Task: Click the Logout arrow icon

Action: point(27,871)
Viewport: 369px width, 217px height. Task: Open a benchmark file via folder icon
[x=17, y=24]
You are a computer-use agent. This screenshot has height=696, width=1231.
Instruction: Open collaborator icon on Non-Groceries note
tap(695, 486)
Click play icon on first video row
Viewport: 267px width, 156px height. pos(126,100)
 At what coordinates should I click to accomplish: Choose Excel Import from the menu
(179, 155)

· · · · · · ·

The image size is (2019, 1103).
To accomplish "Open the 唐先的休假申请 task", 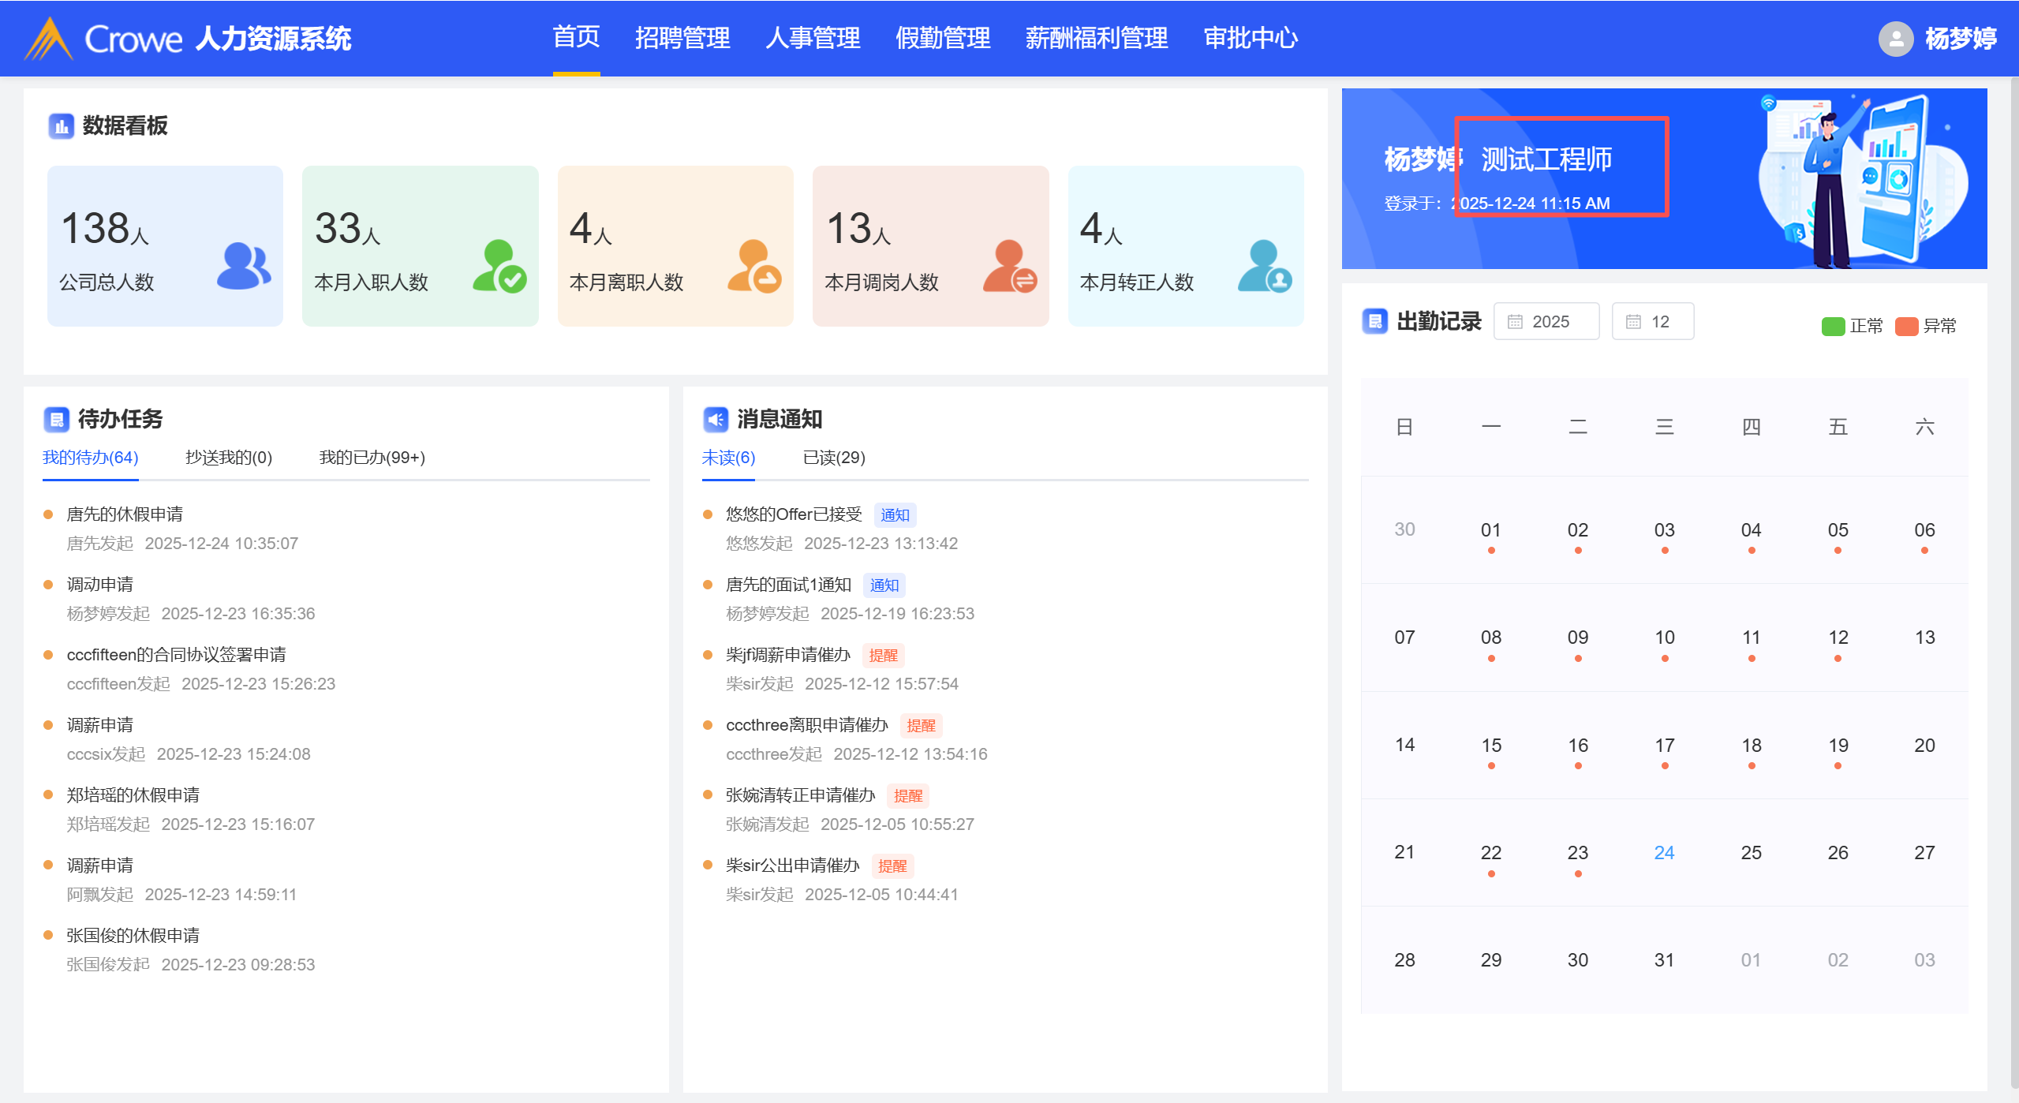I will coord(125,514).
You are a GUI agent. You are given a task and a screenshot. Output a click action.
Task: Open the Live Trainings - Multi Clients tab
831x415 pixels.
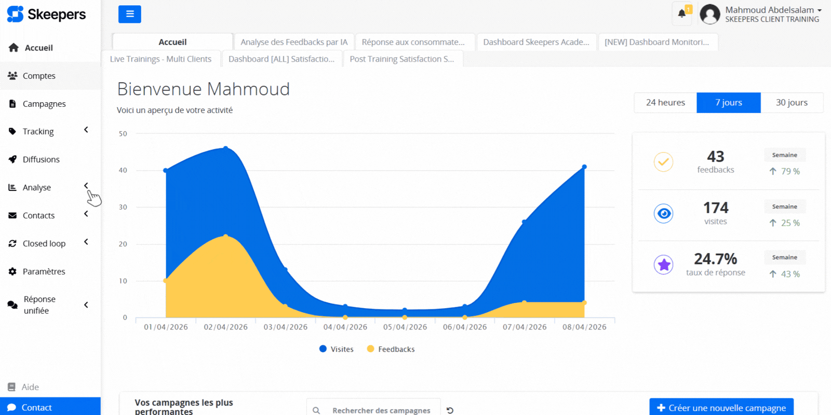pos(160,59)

· · · · · · ·

**Requirements**
Counting case-sensitively, how many lines of the entries above contain the string "height"? Give only the number.

**Complete answer**
3